By Gaurav Bhatiani & Soumya P. Garnaik, Respectively senior fellow, Ashoka Centre for a People-centric Energy Transition and country representative–India, Global Green Growth Institute (GGGI)
Given limited progress at COP30 on mitigation goals, resilience can no longer be a peripheral chapter in climate discourse. For India, this shift is significant. According to the ministry of power, the country has already electrified almost all villages and accelerated clean energy transition. Yet power supply remains unreliable when most needed. The next task, thus, is to enhance reliability and resilience in the face of climate extremes.
India must reimagine its electricity network architecture. Strengthening the grid and raising standards are critical but will require time and investment. Further, most distribution companies are cash-strapped and have limited technical expertise. Even when enhanced standards are implemented, they will not eliminate damage. A decentralised, climate-resilient supply that activates when the main network falters is required. Low-voltage direct current solar microgrids offer an economical solution.
Microgrids are resilient by design—elevated solar panels, batteries and robust wiring systems that can withstand extreme conditions. They can function as a secondary supply. This approach offers dual advantages—it is climate resilient and development-oriented.
India has the ambition to become a developed economy by 2047. To get there, every household, school, shop, and small business needs reliable electricity. The economic dividends of reliability far exceed the cost of microgrids.
Reliability underpins productivity, and productivity drives growth. Steady power expands consumption, supports digital commerce, strengthens education, improves public health, and spurs rural entrepreneurship. Climate resilience thus becomes a doorway to development.
Microgrids should be designed such that communities play a key role in ownership, operations and maintenance. Local ownership builds trust and ensures accountability. Trained villagers respond first when issues arise, reducing downtime and costs.

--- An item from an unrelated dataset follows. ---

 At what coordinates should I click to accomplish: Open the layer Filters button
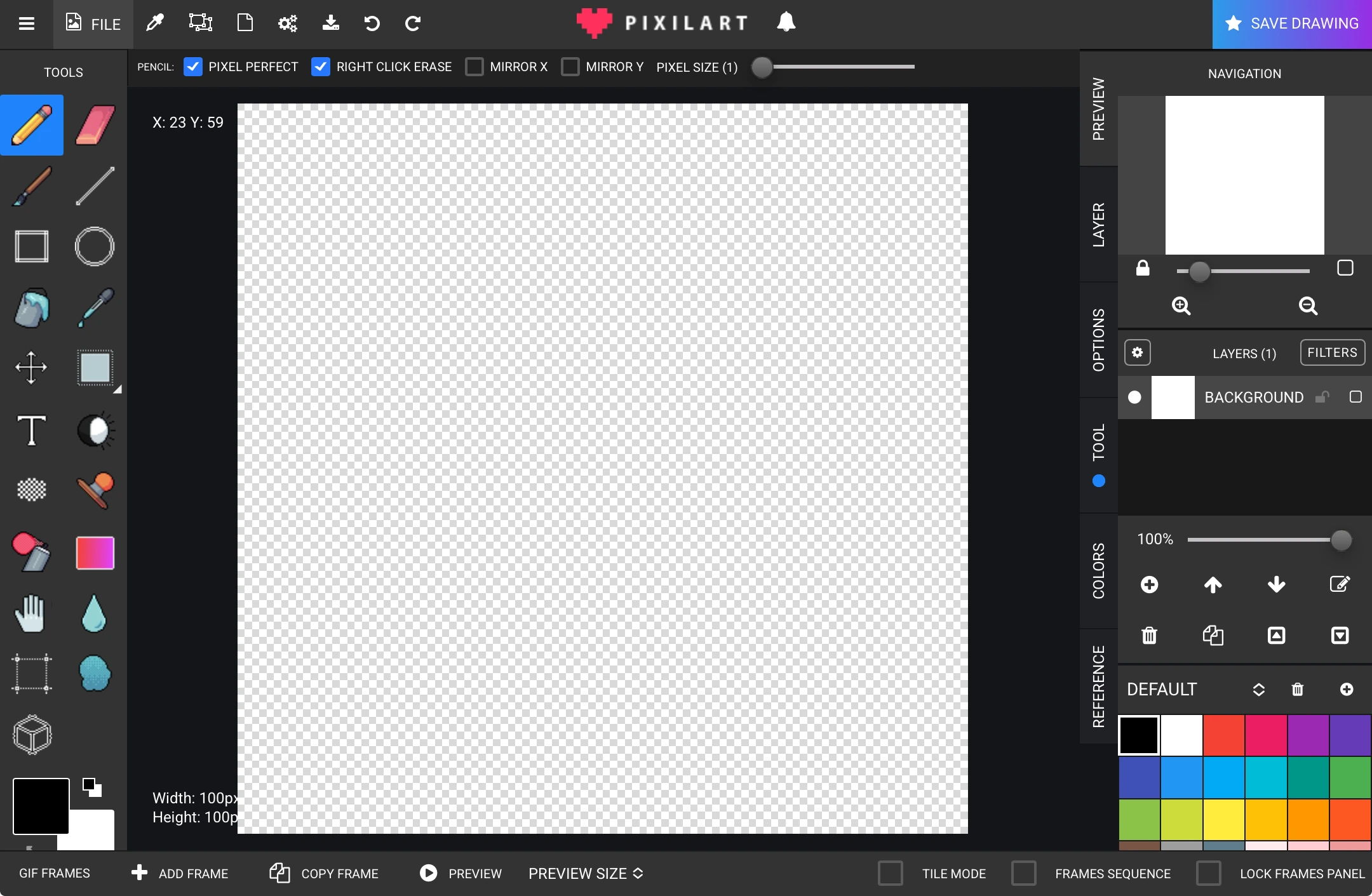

Community involvement also enhances climate preparedness. In coastal and flood-prone regions, local committees can identify safe sites for panels and batteries, identify protective structures, and coordinate with disaster-response authorities. Their knowledge makes microgrid planning resilient and sustainable. During grid failure, a community-managed microgrid can be a social anchor supporting communication, safety, and essential services.
Microgrids do not require large capital outlays. A system serving 200-300 households costs `30-50 lakhs. Hybrid financing, or commercial finance blended with philanthropic capital or corporate social responsibility (CSR) funds and modest contributions from households can enable upfront funding. Public-sector energy companies can contribute a part of their annual CSR budgets (exceeding Rs 2,000 crore) for microgrid development.
Rural and development banks and financial institutions play a pivotal role in providing long-term financing. Specialised lending products tailored to microgrid cash-flow profiles supported by credit guarantees and risk-sharing mechanisms can reduce perceived risks.
Local discoms can provide technical oversight for procurement and installation, while communities can take responsibility for day-to-day operations. These steps make the financial burden on households negligible, often lower than the cost of coping with unreliable supply.
To enable microgrids, they should be formally recognised as resilience infrastructure. Disaster-management plans should integrate them as essential assets capable of sustaining communication, lighting, and basic services during emergencies. The Central Electricity Authority can set standards that ensure quality and safety without imposing utility-scale regulation.
Discom-community partnerships should be encouraged by clarifying that microgrids complement the grid. A layered architecture that complements a core grid with community-managed decentralised microgrids will enhance reliability and resilience.
Microgrid deployment should be prioritised in states where electricity deficits and climate vulnerabilities are maximum. An analysis of rural hours of supply and climate-risk indicators reveals Uttar Pradesh, Bihar, Karnataka, Haryana, Uttarakhand, and Rajasthan as high-priority. These states typically receive less than 22 hours of electricity and rank high on climate vulnerability. They also have large populations and relatively lower per-capita income and electricity consumption, particularly in rural areas.
A phased approach focused on high-need states aligns equity and efficient resource allocation. Other states such as Tamil Nadu, Maharashtra, Andhra Pradesh, Kerala and Gujarat also face high climate risks but have significantly better supply. A data-driven district level assessment in these states would enable identification of high priority districts, advancing sustainable energy access and climate adaptation.
Much of the global conversation is centered on pursuing ambitious energy transition goals. India has an opportunity to present a narrative that acknowledges climate risks and responds with grounded, locally appropriate solutions.
Microgrids offer an appropriate and decentralised response. They protect the poorest without requiring complex technology or large capital. A nationwide commitment to microgrids would demonstrate a model of adaptation that is scalable and rooted in community ownership.
By elevating microgrids as a central element of its climate-resilience strategy, India can capture their full potential and lead global efforts toward sustainable energy systems. Such a step would not only strengthen India’s adaptation agenda but enhance its international credibility and leadership.